This work is licensed under a Creative Commons Attribution-ShareAlike 4.0 International License

About this document¶

This document was created using Weave.jl. The code is available in on github. The same document generates both static webpages and associated jupyter notebook.

$\def\indep{\perp\!\!\!\perp} \def\Er{\mathrm{E}} \def\R{\mathbb{R}} \def\En{{\mathbb{E}_n}} \def\Pr{\mathrm{P}} \newcommand{\norm}[1]{\left\Vert {#1} \right\Vert} \newcommand{\abs}[1]{\left\vert {#1} \right\vert} \DeclareMathOperator*{\argmax}{arg\,max} \DeclareMathOperator*{\argmin}{arg\,min}$

Introduction¶

The previous notes discussed multiple layer feedforward networks, and applied them to image classification. However, state-of-art image classifiers typically do not use feedforward networks. They use convolutional networks, which will be the topic of this document. Convolutional neural networks also have applications to PDEs, see @rackauckas2019conv. They also have potential applications to time series and spatial data.

Additional Reading¶

@goodfellow2016 Deep Learning especially chapter 9
Knet.jl documentation especially the textbook
@klok2019 Statistics with Julia:Fundamentals for Data Science, MachineLearning and Artificial Intelligence

Convolutions¶

A convolution is an operation on a set of functions. If $f:\R \to \R$ and $g:\R \to \R$, then their convolution is $(f \ast g)(x) = \int_\R f(t) g(x-t) dt$ The convolution is commutative, $(f\ast g)(x) = (g\ast f)(x)$. For functions with other domains, convolutions can be defined analogously. For example, for $f, g: \mathbb{Z} \to \R$, $(f \ast g)(j) = \sum_{i \in \mathbb{Z}} f(i)g(j-i)$

Kernel density estimation and regression are convolutions. For example, the kernel density estimator can be written as $\begin{align*} \hat{f}(x) = & \frac{1}{nh} \sum_{i=1}^n k((x-x_i)/h) \\ = & \int \left(\frac{1}{n} \sum_{i=1}^n \delta_{x_i}(t) \right)k((x-t)/h)/h dt \end{align*}$ where $\delta_{x_i}(t)$ is the Dirac measure at $x_i$.

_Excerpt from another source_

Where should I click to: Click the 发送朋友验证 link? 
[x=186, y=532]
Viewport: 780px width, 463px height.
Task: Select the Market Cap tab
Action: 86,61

Convolutions appear in image processing as blurring and smoothing filters. Taking a local average of pixels is a convolution.

convolution

Image source

The similarity to kernel regression should be obvious. The 3x3 matrix

1 0 1
0 1 0
1 0 1

in the animation above is called a stencil or a kernel.

In addition to blurring and smoothing, convolutions can detect patterns in images. For example 1 × 2 filters of [-1 1] and [1, -1] will pick out vertical transitions from dark to light and vice versa.

Here’s an illustration of how this looks using an image from the MNIST data.

using MLDatasets
using ImageFiltering
using Plots
Plots.pyplot()

train_x, labels = MNIST(split=:train)[:]
imgs = [Gray.(train_x[:,:,i]') for i ∈ 1:size(train_x,3)]

i = 1
plot(plot(RGB.(1 .- imgs[i]), title="Original", aspect_ratio=:equal,
          axis=false, ticks=false),
     plot(RGB.(1 .- imgs[i] .+ imfilter(imgs[i], centered([-1 1])),
               1 .- imgs[i],
               1 .- imgs[i] .+ imfilter(imgs[i], centered([1 -1]))),
               title="Vertical edge filters", aspect_ratio=:equal,
          axis=false, ticks=false),
     layout=(1, 2)
     )

In this image, the output of one edge filter is yellow, the other is blue, and the original image is black.

From this example, we see that small hand-crafted convolution kernels can pick out patterns, like edges. One idea would be to use the output of these kernels as features in a machine learning model. Another idea is to treat the weigths in a convolution matrix as part of the model to be estimated. This is exactly what convolutional neural networks do.

Example : MNIST¶

Let’s see how convolutional neural networks can be applied to the MNIST data.

The code in this section was adapted from the Flux model zoo.

using Flux, MLDatasets, Statistics
using Flux: onehotbatch, onecold, throttle, @epochs
using Base.Iterators: repeated, partition
using JLD2
using ColorSchemes, ProgressMeter
cscheme = colorschemes[:BrBG_4];

When we were fitting feed-forward networks with this data, we simply treated images as vetors of length $28^2$. That was appropriate there because the model we were using did not explicitly utilize spacial information. With convolutions, we need to preserve spatial information, so we need to treat the images as $28 \times 28$ arrays.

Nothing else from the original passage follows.